Como Jorge "Coqui" Capitanich, el chaqueño que apareció como variante K, tampoco cobró en el reparto, el armado de la junta electoral terminó desmalezada de figuras K, con el peso simbólico que eso tiene. Nota al pie: Cristina fue presidente hasta hace 77 días y en la primera juntada, el peronismo la esquilmó. Carlos Zannini, el monje susurrante que durante el último lustro dio el ok a cada acción del PJ, ayer quedó fuera del vip más restringido.
En la Junta se apilan Hugo Curto, el mendocino Celso Jaque (sentado por Gioja), Jorge Franco (de Pichetto), Fernando Barrera (UPCN), Bernardo Herrera (del santiagueño José Neder), Hugo Inchausti (Fellner), Armando Cabrera (Insfrán), Marina Riofrío (Gioja), Máximo Rodríguez (PJ bonaerense), Cristina Álvarez Rodríguez (Scioli), Cascales y dos dirigentes que reportan a Urtubey: Silvina Frana y Mauricio Mazzón.
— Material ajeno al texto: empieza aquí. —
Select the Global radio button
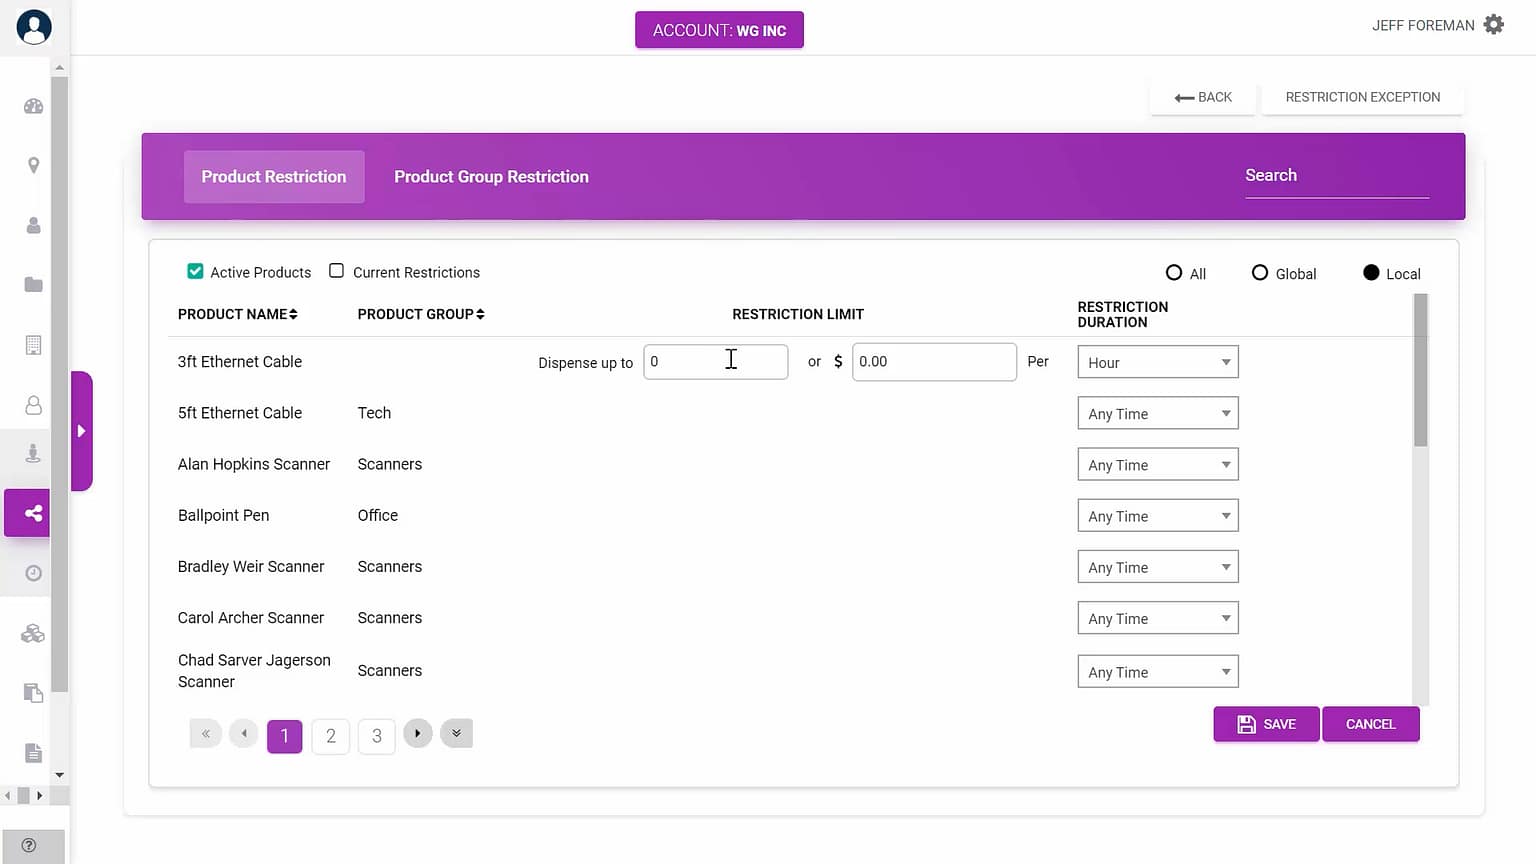Viewport: 1536px width, 864px height. (1260, 273)
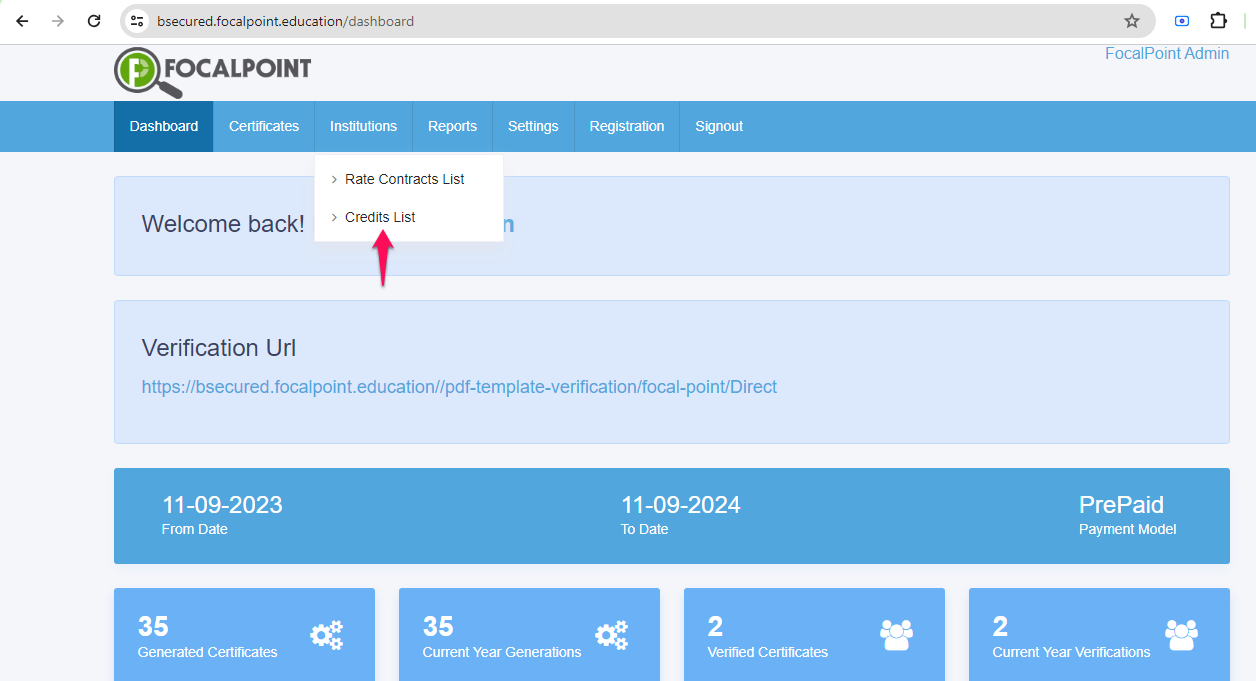Open the Verification Url link
The height and width of the screenshot is (681, 1256).
[x=459, y=386]
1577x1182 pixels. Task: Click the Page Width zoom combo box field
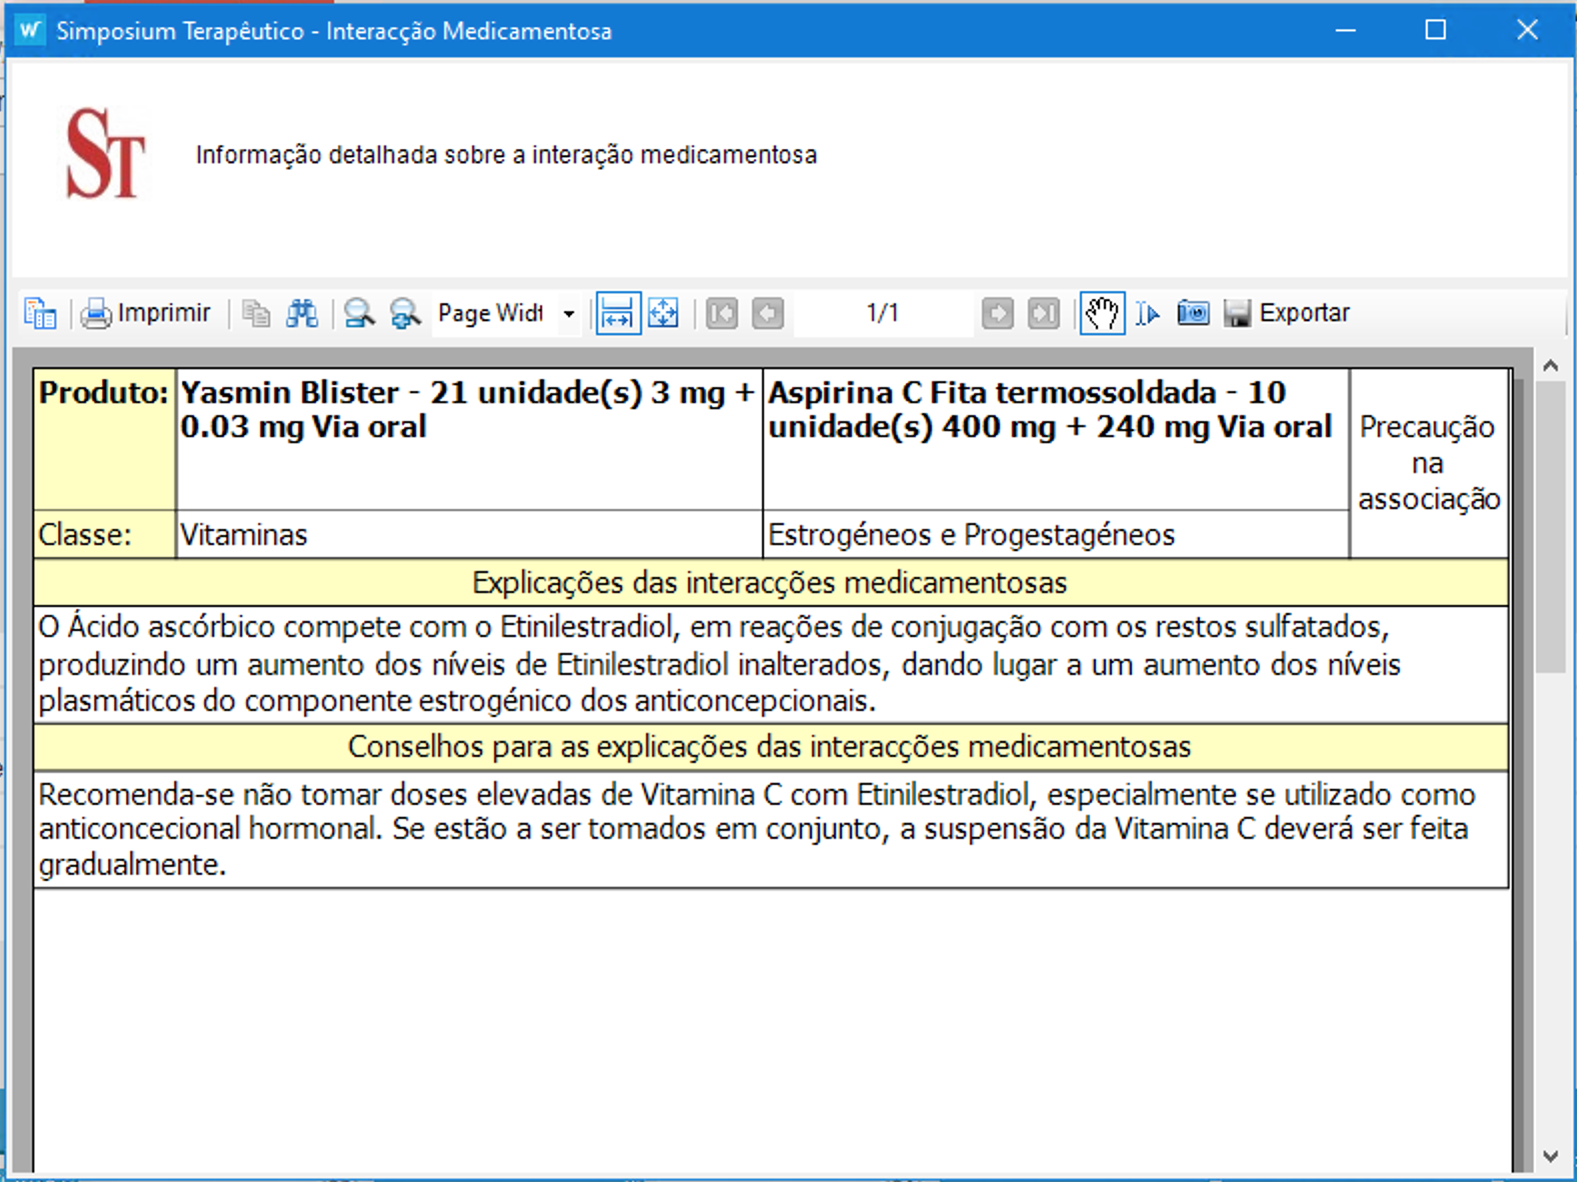pos(491,314)
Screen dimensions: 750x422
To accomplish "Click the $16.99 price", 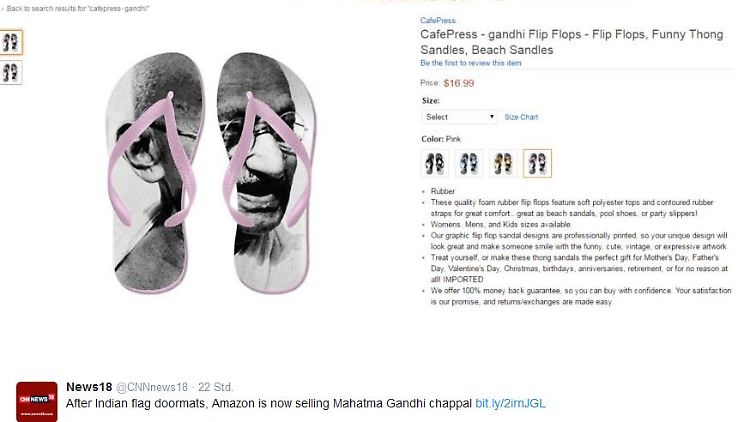I will pos(458,83).
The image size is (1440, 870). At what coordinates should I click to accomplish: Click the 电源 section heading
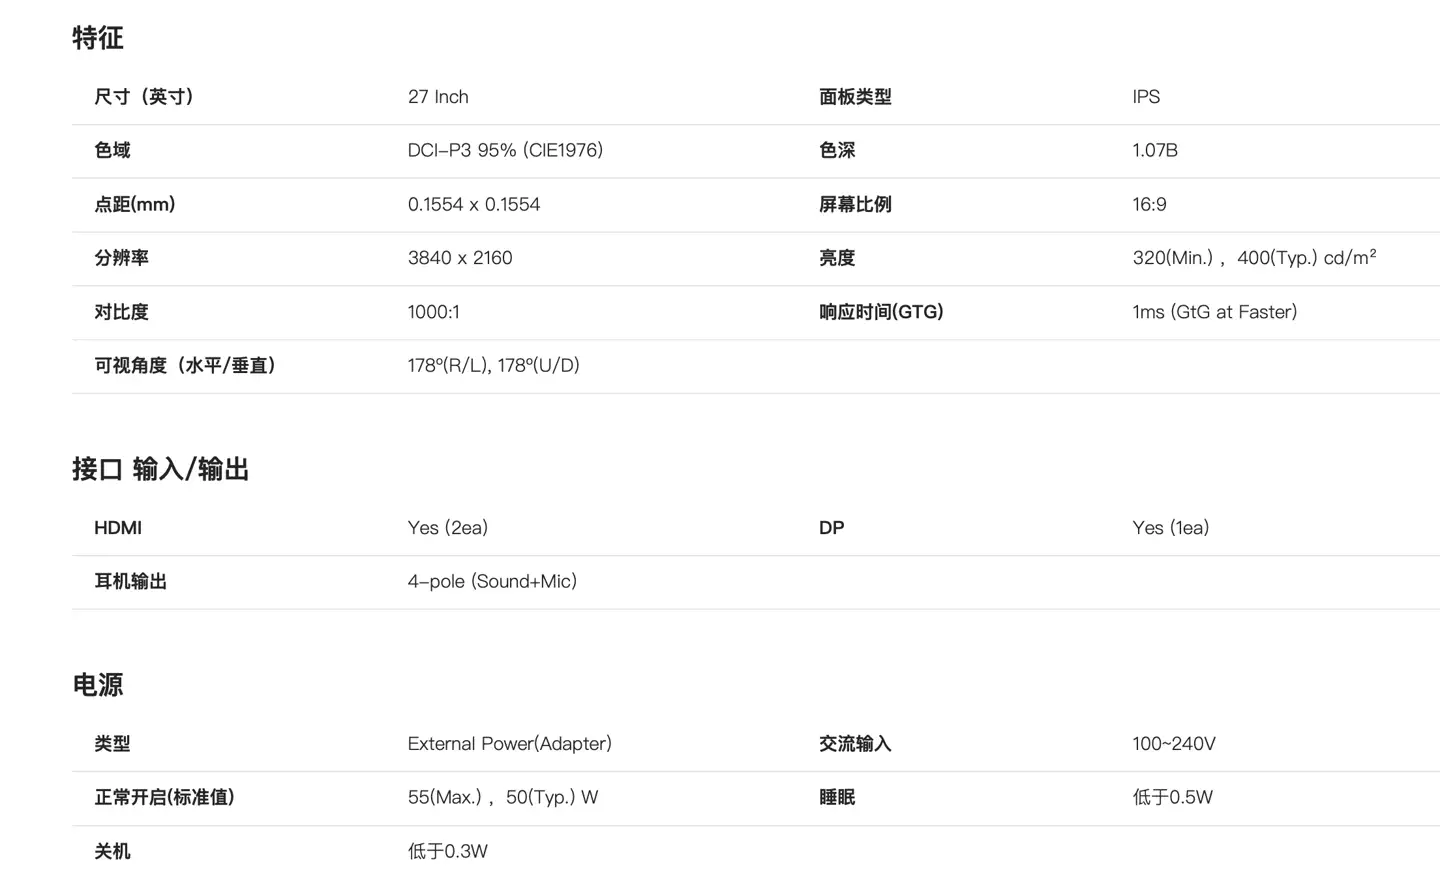98,685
El vacío ultra-K opera sobre dos hipótesis. Una sugiere que Gioja le devolvió a los K la gentileza por haberle arrebatado la jefatura del bloque de diputados que pidió en diciembre y que terminó ocupando Héctor Recalde. La otra, que el kirchnerismo se retiró para, si no queda conforme con la lista de unidad, presentar su propia boleta y cuestionar a la Junta. En criollo: abortar la interna.
Aunque en pleno el Congreso aprobó la conformación de la Junta y el cronograma que deriva en la elección del 8 de mayo, el procedimiento muestra visibilidad en la existencia de ganadores (el PJ territorial) y perdedores (el cristinismo y La Cámpora), actores que confrontaron en el debate cuando dos caciques K, Jorge Ferraresi y Patricio Mussi mocionaron para que el Congreso ordene a los diputados y senadores del FpV/PJ que no apoyen en el Congreso ningún endeudamiento para acordar con los buitres. Fue el matiz más claro entre el peronismo Macri friendly y lo explícito anti-PRO. Más allá de los chispazos, el planteo pasó para una futura e incierta reunión del partido. El otro capítulo ruidoso, que también naufragó, fue la propuesta para reformar la Carta Orgánica para eliminar el voto directo de los afiliados en la elección de autoridades de partido. Agustín Rossi fue el que agitó la rebeldía ante una propuesta de Jorge Landau, apoderado del PJ, que sabe mejor que nadie que hacer una votación nacional de verdad y competitiva en el PJ es lo más próximo a una utopía. Landau lo planteó para el lejano 2020 pero trepado a la realidad de estos meses post-K: el peronismo no tiene recursos, ni calma, ni verticalidad que garantice que una interna termine bien.